**READING PASSAGE**

[BEGIN]

Q: Garry, What items in the museum have the most meaning?
 
A: All my items in the museum---they are part of my life. They are placed in special themed areas of the museum. If I have to answer the question, well, my autographs of the Munchkins and the pictures I took years back at the Wizard of Oz festivals in Chesterton, Indiana when I met over 25 Munchkins from the movie. In 1991, I started attending the Oz festivals there--the third weekend of September---and now I have attended 21 festivals since. Sadly, only three Munchkins survive today and only one of those Munchkins visits the festival today.

Q: Any experiences with any actors from the film?
 
A: Experiences of actors that played in the film---Like I said I had met over 25 Munchkins over the 20 years---and some even called me by name, but only one really stands out--Meinhardt Raabe(coroner of Munchkinland). I met Meinhardt Raabe (a Wisconsin native) in 1992 at an Oz Club Convention in Zion, Illinois. It was my first encounter with a star from the movie and I was thrilled. He pleasantly surprised me by visiting my home with his wife right after the club convention ended. His wife's brother lived in Iron Mountain, Michigan, and the Raabes were going to visit them. Well, my home in Wausaukee,Wisconsin is right on the same road leading to Iron Mountain, Michigan, his wife Marie wanted to visit me and take a rest. My children also got the chance to visit him too, but my wife was at work. We had a great time. Being a teacher at the time, I took him to visit my friends in the school district's office, kids I could find, and then I took him to our grocery store (Marinette County coroner works there) where I had him meet the coroner of Marinette County--the Coroners of Munchkinland visiting the Coroner of Marinette County, Wisconsin. A picture was taken then and is in the museum today. The picture is in front of the Oscar Meyer meat display, because Meinhardt worked for the company as a Little Chef right after the movie was finished filming. He and Jerry Maren (Lollipop Kid in the movie--middle one) both were hired by Oscar Meyer to travel in the US to ride the Weinermobiles and serve as Company ambassadors. Meinhardt also came with his wife in 1993. My wife was also at work so Barb never got a chance to meet them. Now that is a thrill yet today to have them actually in my house for two hours each time. In the museum there is a memorial for him (pictures-figurines, and a replica costume of the coroner's outfit).

[END]

**DATA SECTION**

[BEGIN]

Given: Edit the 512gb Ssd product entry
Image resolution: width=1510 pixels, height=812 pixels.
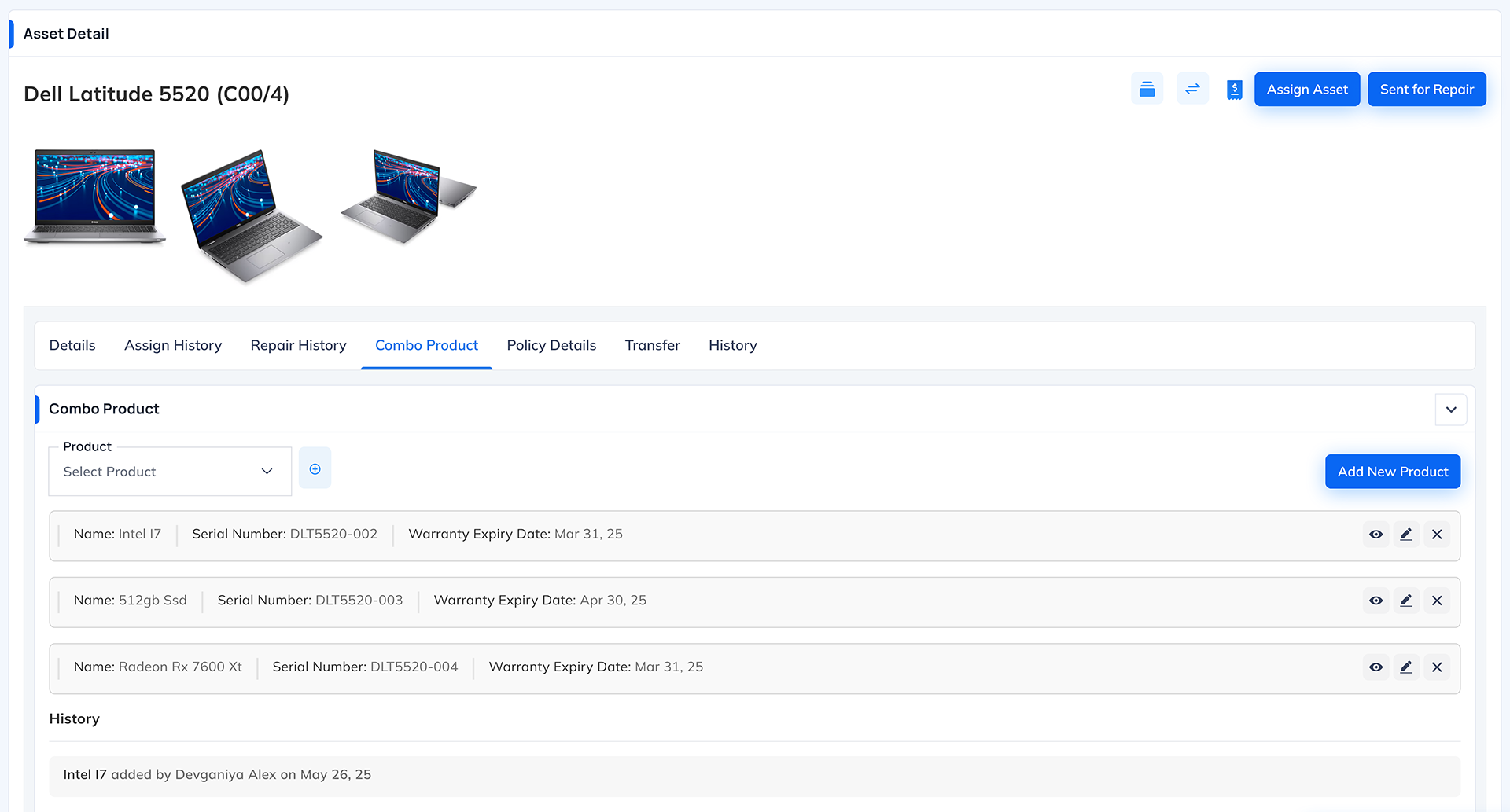Looking at the screenshot, I should click(x=1406, y=601).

[END]

**REQUIREMENT**
Write out the Oz museum interview from "Q: Garry, What" up to and including "from the film?". Rely only on the Oz museum interview, not on the data.

**COMPLETE OUTPUT**
Q: Garry, What items in the museum have the most meaning?
 
A: All my items in the museum---they are part of my life. They are placed in special themed areas of the museum. If I have to answer the question, well, my autographs of the Munchkins and the pictures I took years back at the Wizard of Oz festivals in Chesterton, Indiana when I met over 25 Munchkins from the movie. In 1991, I started attending the Oz festivals there--the third weekend of September---and now I have attended 21 festivals since. Sadly, only three Munchkins survive today and only one of those Munchkins visits the festival today.

Q: Any experiences with any actors from the film?